An alternative issue relating to the dynamic nature of relationships and spe­cifically focusing on temporality comes from Mota and De Castro (2005) who point out that due to the learning processes that take place in relationships, the dimensions used to assess customer portfolios need to be changed to reflect such learning processes. Taken to the extreme, this implies that a dynamic set of axes need to be employed to cater for learning and capability development within relationships and especially those with key customers.

Customer lifetime value and other financially derived models

The manner in which customer portfolios are used to guide the day-to-day management of relationships has also evolved into a discussion of customer lifetime value, and customer portfolio lifetime value, e.g. Johnson and Selnes (2004). Johnson and Selnes (2004) highlight the dynamic nature of such relationship management processes. They focus on value creation and the different ways in which it is created as their portfolio analysis criteria and note three different strategies for customer value creation: ‘parity value, differential value and customized value’ (p. 2). However, the calculation of lifetime customer value is fraught with difficulties; it relies on predictions and the categorization of customers into a typology of strangers, acquaintances, friends and partners (Johnson and Selnes 2004) and implies a progression to increased value. This progression towards increased value or profit was also included in Shapiro et al.'s (1987) work. However, Turnbull and Zolkiewski's (1997) empirical work does not reflect an upwards steady progression of profit; rather, their results show that ‘partner’ relationships (key accounts) may not provide the increase in value or profitability that is anticipated. It may be that this type of projection is not reflective of the dynamics and uncertainty in the environment. Additionally, it supports Håkansson and Snehota's (1995) views that close relationships can be restrictive and preclude a company from more profitable interactions.

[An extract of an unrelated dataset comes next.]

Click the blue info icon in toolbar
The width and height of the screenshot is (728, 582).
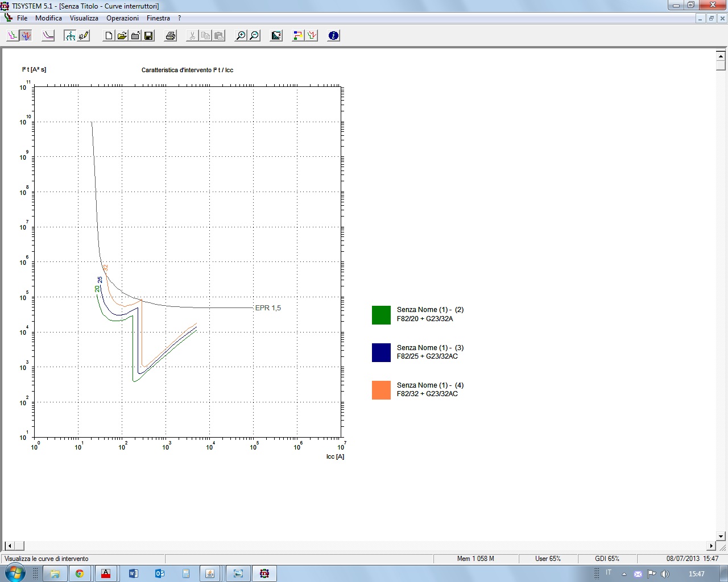[x=334, y=36]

Perhaps it is more important that this type of analysis should encourage a company to consider how it can balance its stronger and weaker relationships (Johnson and Selnes 2004) and reflect critically upon which customers it identifies as key accounts.

Nonetheless, the use of financial models and theory to calculate portfolio value as a tool to optimize customer portfolio performance and management has been receiving increasing attention (Ryals 2002, 2003; Tarasi et al. 2011). Ryals (2002) considers the implications of using financial metrics to calculate the value of a customer or segment by looking at the ratio determined by comparing future cash flows with the weighted average cost of capital. She notes the difficulties of assessing customer risk and suggests that the traditional risk scorecard may not capture all the risks associated with a customer, e.g. risk related to changes in purchasing patterns. Ryals (2002) then promotes the view that incorporating an awareness of customer risk can help managers develop targeted relationship strategies to both reduce risk and increase the value of the customer/key account.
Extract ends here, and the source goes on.